_Okuma parçası:_
::::::
Şu bildik "Mu kıtası" muhabbetini yeniden ortaya atmış.
Mu kıtası, tufandan önce varolduğu iddia edilen "efsanevi" bir
kıta. Atlantis gibi.
Şu farkla ki, Atlantis'i Atlas Okyanusu'nda, Mu'yu Pasifik'te
arıyorlar. Endonezya ve çevresindeki irili ufaklı binlerce adanın,
bu çökmüş Mu kıtasının su üstündeki kalıntıları olduğu
söylenir.
Olabilir.
Tamam da, bu Mu halkı nereden Türk oluyor?
"Tarihten önce var, tarihten sonra var" olduğumuza göre, elbette
öyledir! Zaten "Türk olmasa tarihe yazılacak ne vardı?"
Mu konusunu ortaya atan, on dokuzuncu yüzyıldan bir bilimkurgu
yazarı, daha doğrusu bir şarlatan, James Churchward.
Hindistan'da bazı Budist manastırlarında Mu'dan kalma yazılı
belgeler gördüğünü de söylüyor ama bunları bir türlü ortaya
koyamamış...
Atatürk bu yazarı pek sevmiş, dikkatle incelemiş. (Vallahi ben de
okudum.)
Nedeni de şu: Churchward, Mu halkının "eski Uygur Türkleri"
olduğunu iddia ediyor! Örnek olarak da "ulu um il" diye bir cümle
gösteriyor.
Ulu, bildiğiniz ulu... İl de bildiğiniz il... Fakat "um"a gelince
işler azıcık karışıyor... Demek ki bu kıtanın gerçek adı "Mu" değil
"Um"...
Oysa "il", Fransızca'da üçüncü erkek tekil şahıs... Sakın
Fransızlar da Türk olmasınlar?
Öyle ya, "ruh" anlamına gelem "ame" kelimesini kullandıklarına
göre!
İngilizler de "hasta"ya "sick" diyorlar, onlar da Türk!
Nitekim ilkokulda sınıfımızın duvarında asılı "göç yolları
haritasına" göre, Orta Asya'dan bir kol İngiltere'ye kadar
uzanıyordu...
::::::
_Alıştırma malzemesi:_
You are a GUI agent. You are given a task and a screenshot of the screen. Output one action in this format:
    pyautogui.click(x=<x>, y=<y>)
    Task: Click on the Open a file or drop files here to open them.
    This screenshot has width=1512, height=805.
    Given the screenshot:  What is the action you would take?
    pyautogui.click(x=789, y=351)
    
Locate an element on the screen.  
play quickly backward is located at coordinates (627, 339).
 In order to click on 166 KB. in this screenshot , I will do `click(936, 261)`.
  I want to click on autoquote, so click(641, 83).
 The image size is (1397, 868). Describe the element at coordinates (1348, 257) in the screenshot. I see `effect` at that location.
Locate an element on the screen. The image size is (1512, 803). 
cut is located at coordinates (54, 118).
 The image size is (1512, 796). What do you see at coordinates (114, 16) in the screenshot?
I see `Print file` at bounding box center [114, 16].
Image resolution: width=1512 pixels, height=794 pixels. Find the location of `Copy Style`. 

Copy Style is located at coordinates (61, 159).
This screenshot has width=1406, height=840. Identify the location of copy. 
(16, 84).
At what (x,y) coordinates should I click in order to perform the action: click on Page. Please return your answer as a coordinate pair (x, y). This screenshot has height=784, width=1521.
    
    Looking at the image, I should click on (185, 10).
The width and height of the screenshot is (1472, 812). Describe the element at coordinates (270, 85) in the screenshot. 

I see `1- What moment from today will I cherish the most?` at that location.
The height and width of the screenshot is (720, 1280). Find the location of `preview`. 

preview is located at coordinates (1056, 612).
::::::
_Yazılı istek 1:_
Okuma parçasına göre Churchward, Mu halkının kimler olduğunu iddia ediyor?
_Yazılı istek 2:_
Girdilerde "At what (x,y)" ifadesinin geçtiği satırdan girdilerin sonuna kadar her şeyi "screenshot" yerine "image" koyarak güncelle. Başka hiçbir şeyi değiştirmeden yalnızca bu satırları ver.

_Alıştırma yanıtı 1:_
Eski Uygur Türkleri olduğunu iddia ediyor.

_Alıştırma yanıtı 2:_
At what (x,y) coordinates should I click in order to perform the action: click on Page. Please return your answer as a coordinate pair (x, y). This image has height=784, width=1521.
    
    Looking at the image, I should click on (185, 10).
The width and height of the image is (1472, 812). Describe the element at coordinates (270, 85) in the image. 

I see `1- What moment from today will I cherish the most?` at that location.
The height and width of the image is (720, 1280). Find the location of `preview`. 

preview is located at coordinates (1056, 612).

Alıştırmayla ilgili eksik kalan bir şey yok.